If Riddell ever does reapply, the panel ruled that his conviction would be considered at that time as part of a fresh assessment of his good character and fitness to practice.
Back in Ontario, the tribunal’s review of its own jurisprudence in the Schulz decision showed that the presumptive revocation standard currently applies in cases of knowing participation in mortgage fraud or misappropriation, where it may only be rebutted by evidence mitigating the blameworthiness of the conduct at the time it occurred.
The LSO wanted child pornography offences added to the list to avoid falling out of step with other self-regulating professions. For instance, legislation governing the regulatory colleges for the province’s teachers and health professionals requires them to revoke the practising certificates of members convicted of possession of child pornography.
Schulz, who acted for himself at the hearing, argued for the continuation of an individualized approach to penalty in cases like his, pointing to an earlier decision by the tribunal. Canvassing cases across the country, it found penalties for child pornography possession ranging from six months to permission to resign. More serious cases involving both possession and distribution of child pornography resulted in the revocation, according to the ruling.

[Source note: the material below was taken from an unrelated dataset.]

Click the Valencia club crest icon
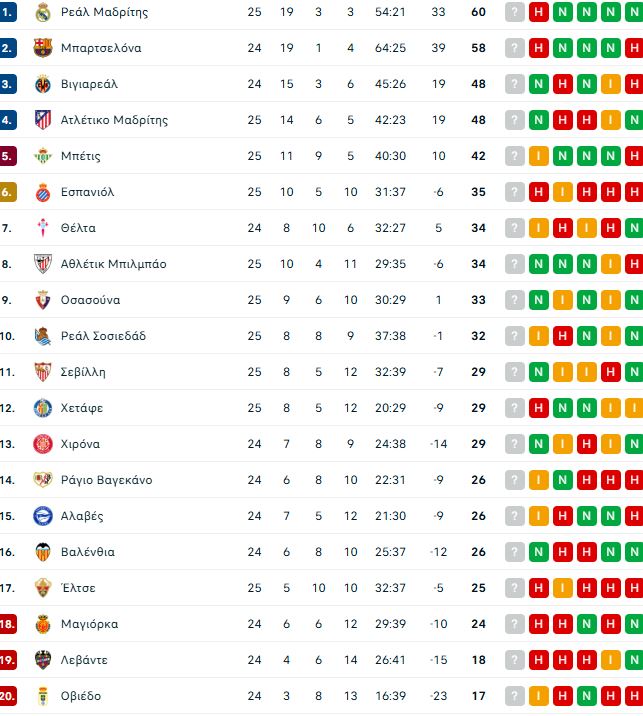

In the end, the panel hearing Schulz’ case declined to apply the presumptive revocation standard, finding that it was not supported by the weight of prior jurisprudence. In any case, it added that the standard was typically reserved for “lawyerly misconduct,” rather than those committed in a licensee’s personal capacity.
“Such off-duty conduct can and often does result in revocation where, for instance, it raises such serious concerns about client safety, personal integrity, or so undermines the public confidence in the profession that revocation is appropriate. However, when revocation is imposed, it typically follows an individualized analysis of the Aguirre factors,” the panel concluded.
Taking into account Schulz’ acknowledgement and insight into his offence, as well as his low risk to reoffend, the panel settled on a nine-month suspension.
“The respondent’s offense was serious. It was deliberate criminal behaviour, ongoing for years, exploiting vulnerable children. The respondent dishonoured himself and brought discredit on the legal professions. It merits a severe penalty,” they wrote. “However, we are of the view, in light of our assessment of the other Aguirre factors, all of which are mitigating, that public confidence in the legal professions, in their ability to self-regulate, and in the administration of justice can be maintained in the present case through the imposition of a lengthy suspension and practice restrictions thereafter.”
“As there is still a costs decision under reserve, and as the LSO has appealed from the decision, I am unable to provide any comments at this time,” Schulz wrote in a statement to Court Report Canada.